◆ **What you should do**:
Find the line in the entries below that contains "Select 本实例云盘 in the sidebar". Repeat it exactly, and every line after it through the line that contains "Click the feather".

◆ **Dataset entries**:

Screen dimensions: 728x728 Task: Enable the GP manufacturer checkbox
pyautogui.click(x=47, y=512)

...

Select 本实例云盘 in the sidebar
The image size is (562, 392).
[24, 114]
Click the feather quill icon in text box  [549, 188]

--

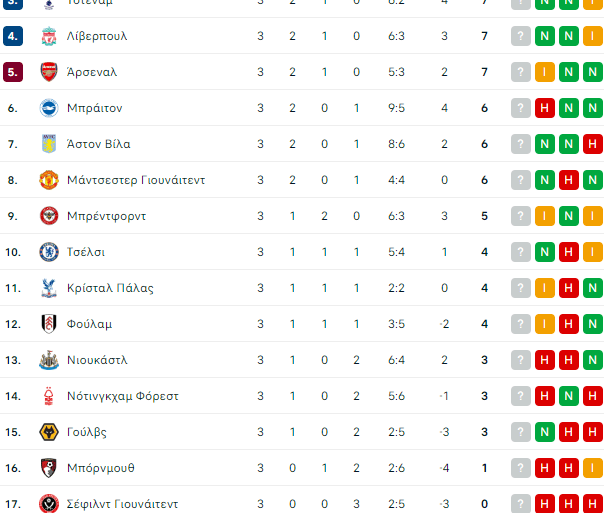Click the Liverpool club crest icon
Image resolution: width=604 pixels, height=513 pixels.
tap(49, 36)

◆ **Answer space**:
Select 本实例云盘 in the sidebar
The image size is (562, 392).
[24, 114]
Click the feather quill icon in text box  [549, 188]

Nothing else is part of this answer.